U kunt deze instelling uitvoeren in de volgende instellingen. Zie de gebruikershandleiding van uw apparaat.
Schermtype Instellingen: Standaard
[Lade-/papierinstellingen]
[Papierladeprioriteit]
[Papierladeprioriteit: Fax]Schermtype Instellingen: Klassiek
[Systeeminstellingen]
tabblad [Lade-/papierinstellingen]
[Papierladeprioriteit: Fax]

Wanneer een document met een ander formaat dan de prioriteitslade wordt ontvangen, wordt de lade met hetzelfde papierformaat als het ontvangen document gebruikt.
Als u deze functie inschakelt, worden ontvangen documenten afgedrukt op het vel met de hoogste prioriteit.

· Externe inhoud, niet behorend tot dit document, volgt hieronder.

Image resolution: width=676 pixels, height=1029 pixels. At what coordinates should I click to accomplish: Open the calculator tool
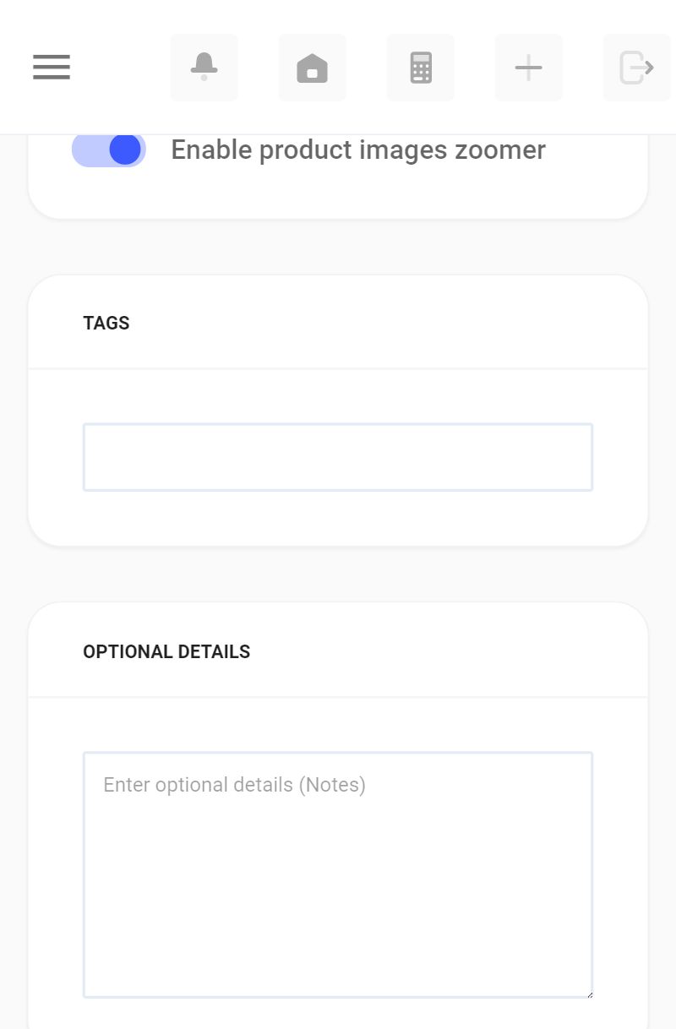coord(420,68)
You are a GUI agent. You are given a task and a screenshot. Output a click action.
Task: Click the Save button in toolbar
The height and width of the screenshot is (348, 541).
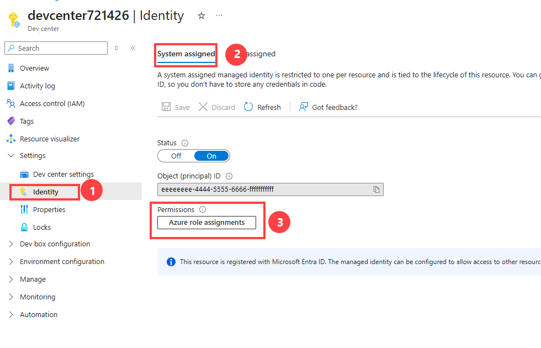tap(176, 107)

U kunt deze functie inschakelen door de volgende instellingen te gebruiken. Zie de gebruikershandleiding van uw apparaat.
Schermtype Instellingen: Standaard
[Faxeigenschappen]
[Ontvangst instellingen]
[Afdrukinstellingen ontvangstbestand]
[Exact formaat afdrukken]Schermtype Instellingen: Klassiek
[Faxeigenschappen]
tabblad [Oorspr. instellingen]
[Parameterinstelling] (schakelaar 05, bit 5)

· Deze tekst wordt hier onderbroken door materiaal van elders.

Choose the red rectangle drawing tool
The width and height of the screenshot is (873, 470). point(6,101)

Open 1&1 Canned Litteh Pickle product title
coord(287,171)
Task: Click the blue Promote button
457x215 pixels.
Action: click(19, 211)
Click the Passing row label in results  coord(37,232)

Als de papierlade papier geen papier van het geschikte formaat bevat om een ontvangen document af te drukken, verschijnt de melding Geen papier aanwezig. op het bedieningspaneel die aangeeft dat papier van het juiste formaat moet worden geplaatst. Als u nieuw papier heeft geplaatst, drukt u op [Afsluiten] om het document af te drukken.

Nadat u op [Afsluiten] heeft gedrukt, is de procedure afhankelijk van de apparaatstatus op het moment dat het bericht werd weergegeven.

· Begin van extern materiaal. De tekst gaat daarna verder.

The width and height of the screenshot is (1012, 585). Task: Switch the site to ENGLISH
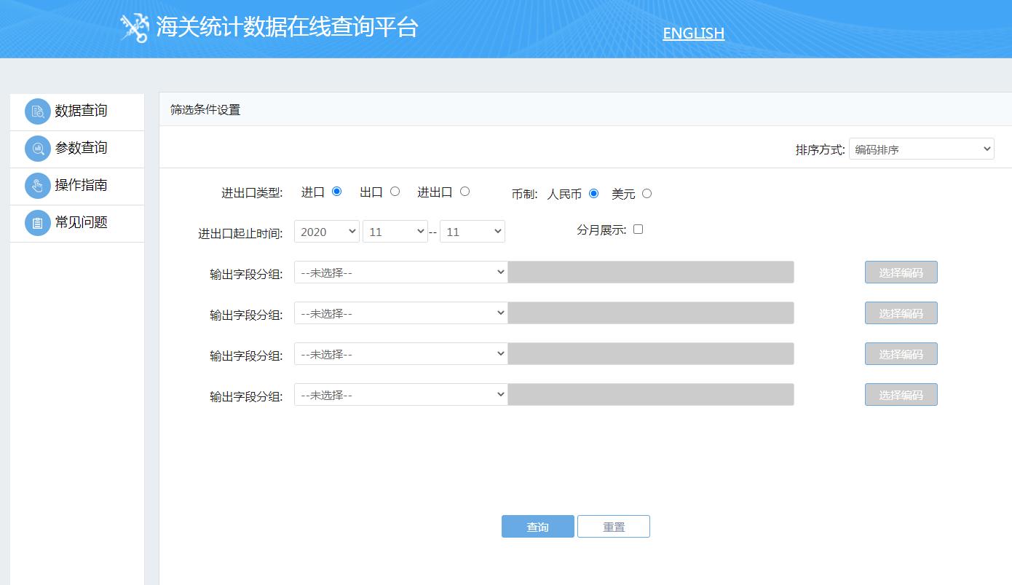(692, 33)
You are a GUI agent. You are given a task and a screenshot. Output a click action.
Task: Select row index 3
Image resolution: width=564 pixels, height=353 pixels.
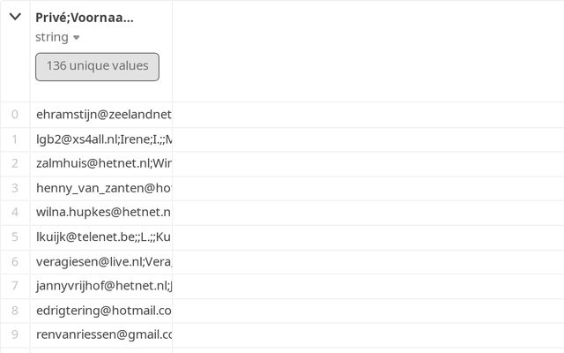coord(15,188)
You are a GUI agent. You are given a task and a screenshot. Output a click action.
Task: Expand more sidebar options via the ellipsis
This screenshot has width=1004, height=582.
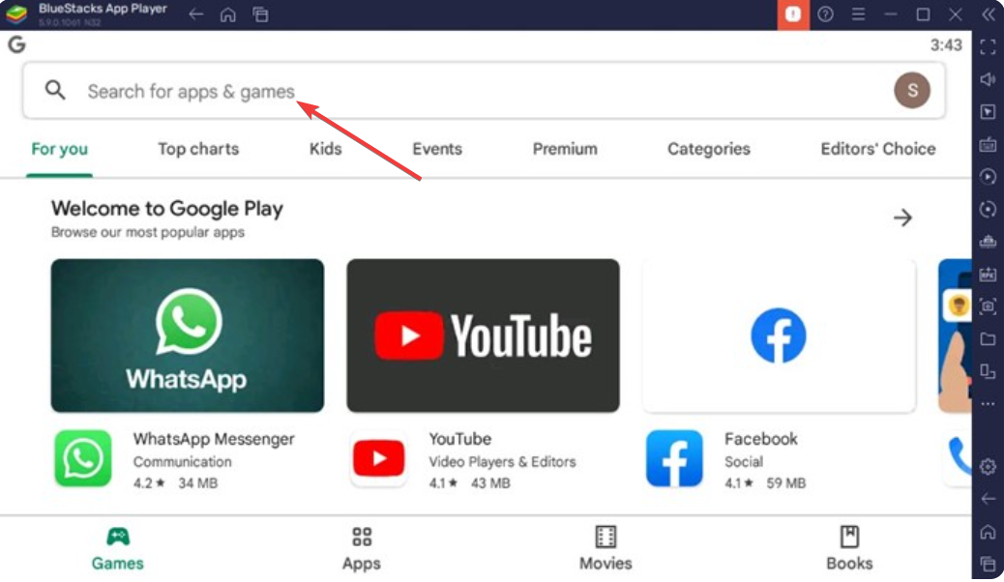pos(986,406)
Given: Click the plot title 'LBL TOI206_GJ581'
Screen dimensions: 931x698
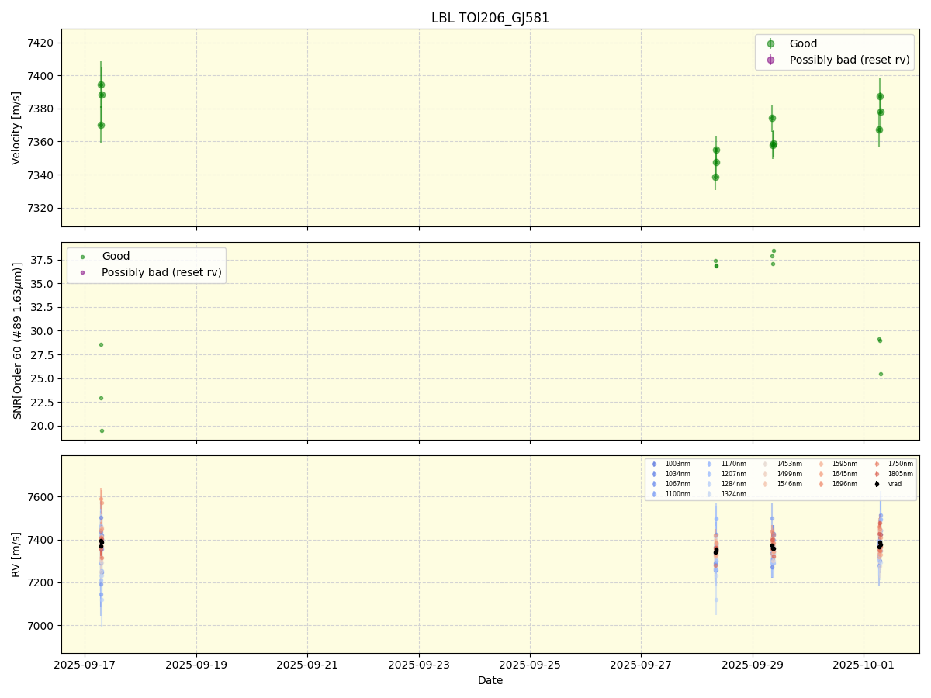Looking at the screenshot, I should tap(490, 18).
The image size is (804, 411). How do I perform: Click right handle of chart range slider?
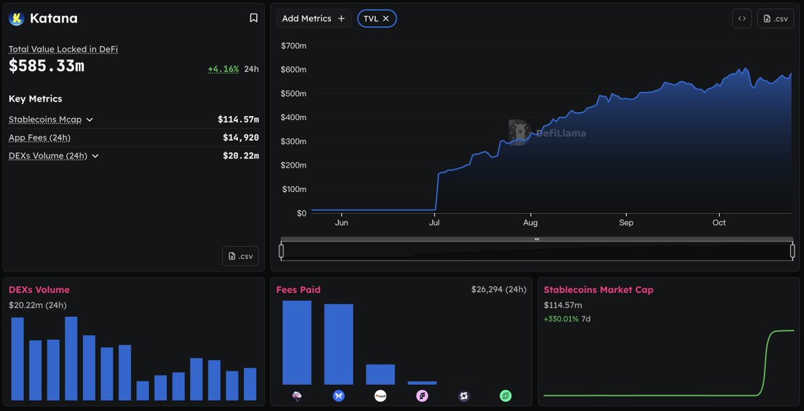(793, 251)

Als er ontvangen documenten of rapporten automatisch werden afgedrukt, gaat de printer automatisch verder met afdrukken vanaf het punt waar hij was gestopt.
Als er handmatig documenten of rapporten zijn afgedrukt, gaat de printer niet door met afdrukken. Voer de handelingen nogmaals vanaf het begin uit.
U kunt documenten van opgegeven afzenders afdrukken op papier uit de handinvoer.
Ga via [Speciale zender programmeren] in het menu Faxeigenschappen als volgt te werk:
Programmeer een speciale afzender en selecteer de handinvoer als papierlade.
Schakel [Functie Speciale ontvangst] in [Oorspronkelijke setup] in.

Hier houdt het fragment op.